Above all, do not use perfumed tissue paper. Perfumes are alcohols and volatility is an infamous property of alcohols. Perfumes will rapidly evaporate from your anal region, leaving it dry and sore.
Use a sitz bath (hip bath) thrice or five times daily. A sitz bath is a device, which allows you to soak your bum in warm water. You can transform your bath tub into a makeshift sitz bath.
Even though plain water is recommended for sitz baths, some people report a more soothing relief by using additives like Epsom salt or vinegar. A sitz bath session should last 10 to 15minutes.
Perform your kegel exercises regularly. Kegel exercises can be performed anywhere. You can do it at work, at home or while waiting for an appointment with your doctor.
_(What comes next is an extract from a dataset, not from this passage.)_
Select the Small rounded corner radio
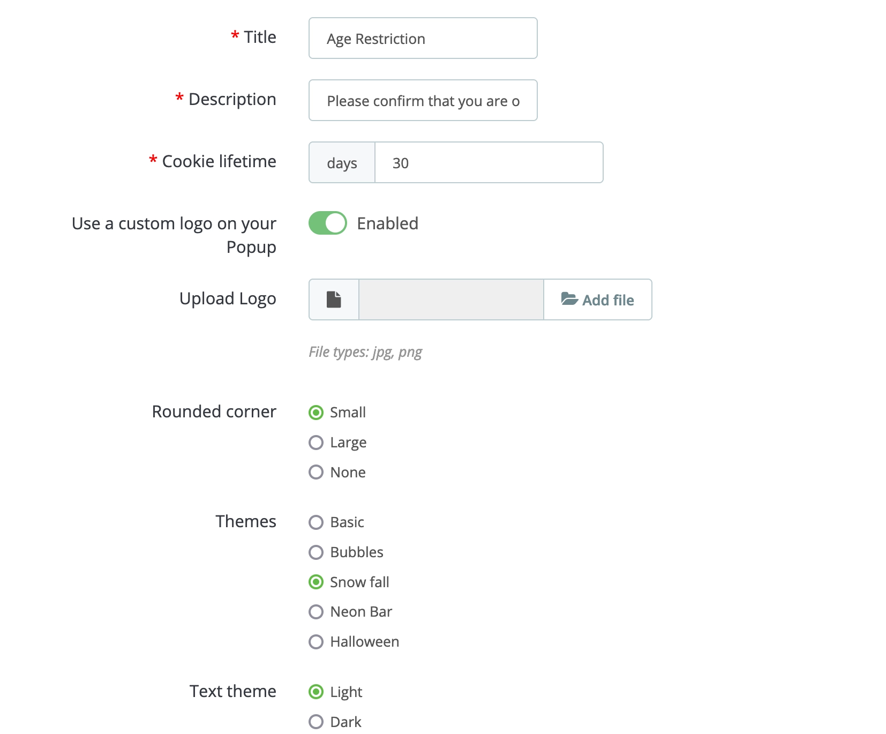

Contract your vaginal and anal muscles for 10 to 20seconds then relax. Repeat this in sessions of about 10minutes. Kegel exercises facilitate the circulation of blood by strengthening the vaginal and anal muscles.
In some cases, hemorrhoids go away after pregnancy without the help of medication.
After delivery, the weight of the fetus is finally gone and sharp hormonal fluctuations are over. Since the causes are gone, the hemorrhoids naturally go away as well. However, relief does not always come this way. Many women do not experience relief postpartum.
Sometimes, pregnant women only contract the hemorrhoid during delivery, due to all the pushing and pressures exerted on the bowels during labour.